[Opening DATASET section]
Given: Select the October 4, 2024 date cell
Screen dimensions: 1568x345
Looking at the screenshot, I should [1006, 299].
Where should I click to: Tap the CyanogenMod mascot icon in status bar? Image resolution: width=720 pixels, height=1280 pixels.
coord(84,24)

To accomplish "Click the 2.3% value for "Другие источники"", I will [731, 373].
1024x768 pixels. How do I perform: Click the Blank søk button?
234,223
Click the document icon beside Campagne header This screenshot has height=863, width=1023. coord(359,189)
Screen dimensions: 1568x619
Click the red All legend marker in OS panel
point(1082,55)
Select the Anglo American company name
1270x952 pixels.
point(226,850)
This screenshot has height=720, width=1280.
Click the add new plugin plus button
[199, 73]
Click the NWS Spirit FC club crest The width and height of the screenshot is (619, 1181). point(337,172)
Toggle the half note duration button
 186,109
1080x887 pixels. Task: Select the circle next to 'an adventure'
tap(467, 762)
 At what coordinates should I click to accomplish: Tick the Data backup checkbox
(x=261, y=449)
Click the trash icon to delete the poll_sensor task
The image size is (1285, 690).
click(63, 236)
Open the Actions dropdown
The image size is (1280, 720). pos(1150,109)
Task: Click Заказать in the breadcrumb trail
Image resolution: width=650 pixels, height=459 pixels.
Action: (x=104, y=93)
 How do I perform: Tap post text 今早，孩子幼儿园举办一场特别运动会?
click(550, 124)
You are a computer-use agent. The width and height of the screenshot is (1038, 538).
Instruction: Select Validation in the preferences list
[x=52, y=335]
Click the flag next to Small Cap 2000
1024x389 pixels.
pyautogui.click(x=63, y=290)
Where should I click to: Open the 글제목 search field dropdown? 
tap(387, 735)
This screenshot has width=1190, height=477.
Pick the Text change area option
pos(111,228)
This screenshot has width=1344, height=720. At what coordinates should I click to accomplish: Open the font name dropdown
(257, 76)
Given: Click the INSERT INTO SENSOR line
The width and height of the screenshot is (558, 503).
[Closing DATASET section]
PROBLEM DESCRIPTION >>
With no line skipped, copy the entries exactly as written.

EXERCISE RESPONSE >>
Given: Select the October 4, 2024 date cell
Screen dimensions: 1568x345
Looking at the screenshot, I should [1006, 299].
Where should I click to: Tap the CyanogenMod mascot icon in status bar? Image resolution: width=720 pixels, height=1280 pixels.
coord(84,24)

To accomplish "Click the 2.3% value for "Другие источники"", I will [731, 373].
1024x768 pixels. How do I perform: Click the Blank søk button?
234,223
Click the document icon beside Campagne header This screenshot has height=863, width=1023. coord(359,189)
Screen dimensions: 1568x619
Click the red All legend marker in OS panel
point(1082,55)
Select the Anglo American company name
1270x952 pixels.
point(226,850)
This screenshot has height=720, width=1280.
Click the add new plugin plus button
[199, 73]
Click the NWS Spirit FC club crest The width and height of the screenshot is (619, 1181). point(337,172)
Toggle the half note duration button
 186,109
1080x887 pixels. Task: Select the circle next to 'an adventure'
tap(467, 762)
 At what coordinates should I click to accomplish: Tick the Data backup checkbox
(x=261, y=449)
Click the trash icon to delete the poll_sensor task
The image size is (1285, 690).
click(63, 236)
Open the Actions dropdown
The image size is (1280, 720). pos(1150,109)
Task: Click Заказать in the breadcrumb trail
Image resolution: width=650 pixels, height=459 pixels.
Action: (x=104, y=93)
 How do I perform: Tap post text 今早，孩子幼儿园举办一场特别运动会?
click(550, 124)
You are a computer-use agent. The width and height of the screenshot is (1038, 538).
Instruction: Select Validation in the preferences list
[x=52, y=335]
Click the flag next to Small Cap 2000
1024x389 pixels.
pyautogui.click(x=63, y=290)
Where should I click to: Open the 글제목 search field dropdown? 
tap(387, 735)
This screenshot has width=1190, height=477.
Pick the Text change area option
pos(111,228)
This screenshot has width=1344, height=720. At what coordinates should I click to accomplish: Open the font name dropdown
(257, 76)
Given: Click the INSERT INTO SENSOR line
The width and height of the screenshot is (558, 503).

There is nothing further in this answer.